Marie Jean Antoine Nicolas Caritat Condorcet, marquis de, a French savant, born at Ribemont, near St. Quentin, Sept. 17,1743, died at Bourg-la-Reine, March 28, 1794. He received his education at the college de Navarre, and being introduced at the age of 19 to the court of Louis XV., his strict morality and earnest love of science kept him pure from the pernicious influences of that dangerous region. His essay Sur le calcul integral and some similar writings were rewarded by his election, at the age of 26, to the academy of sciences, of which in 1777 he was elected secretary. His ingenuity in handling the most difficult mathematical problems was equalled by his versatility. In 1777 a premium was awarded to him by the Berlin academy of science for his theory of comets. An intimate friend of Turgot, Condorcet made himself familiar with the systems of political economy; at the same time he became an active contributor to the Encyclopedic of Diderot and D'Alembert. He was a zealous advocate of the cause of the American colonies, and of the gradual emancipation of negro slaves, to be preceded, however, by their education. The French revolution found him, although belonging to the higher ranks of nobility and a friend of the duke de Rochefoucauld, among the defenders of the popular cause.

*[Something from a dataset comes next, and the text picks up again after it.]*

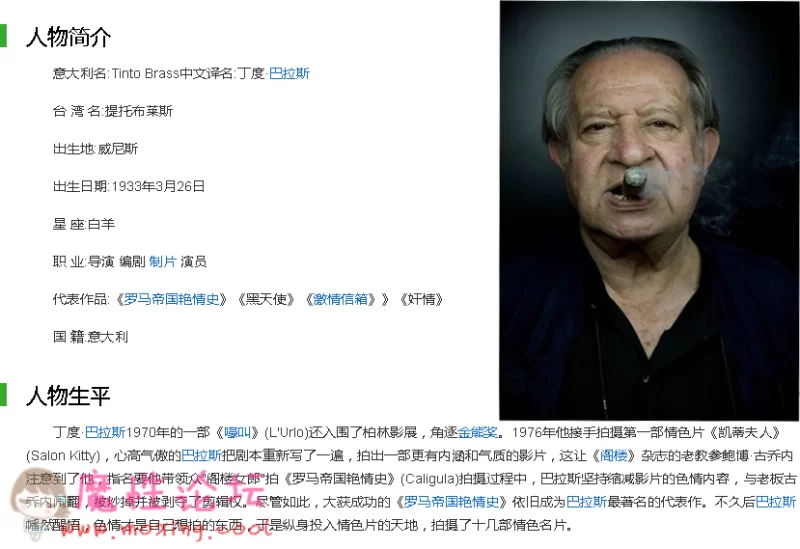Viewport: 800px width, 549px height.
Task: Open the 金熊奖 link
Action: tap(477, 433)
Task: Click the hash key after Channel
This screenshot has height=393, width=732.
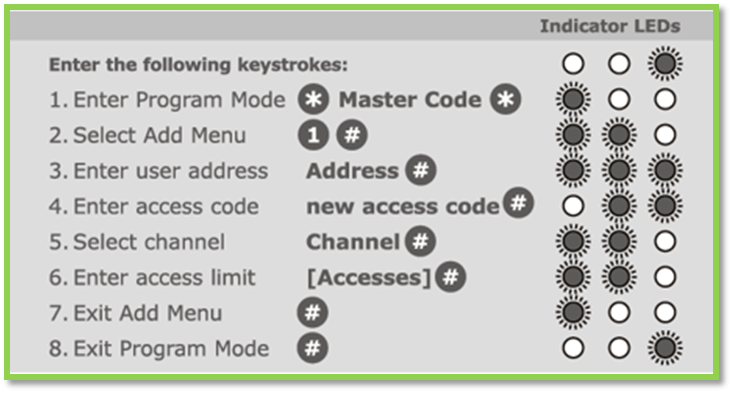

To his fame as a mathematician he now added that of a political writer. The boldness of thought which had distinguished his scientific researches characterized his political pamphlets and speeches. While in his Feuille villageoise he explained the fundamental principles of politics and public economy in plain and lucid language, adapted to the understanding of the masses, he rivalled the best orators of his time in his speeches as a member of the legislative assembly. The speech in which, after the attempted escape of the king, he represented monarchy as an anti-social institution, was admired as a model of eloquence and conclusive argument. He was elected secretary, and in 1792 president of the legislative assembly. The address of the French people to the nations of Europe on the abolition of monarchy was written by Condorcet. As a member of the national convention, he sided with the Girondists or moderate republicans. When the king was impeached by the convention, Condorcet voted for the severest penalty short of capital punishment, the total abolition of which he had always advocated. To him was intrusted the work of preparing a new constitution, but the downfall of the Girondists (May 31, 1793) prevented its completion.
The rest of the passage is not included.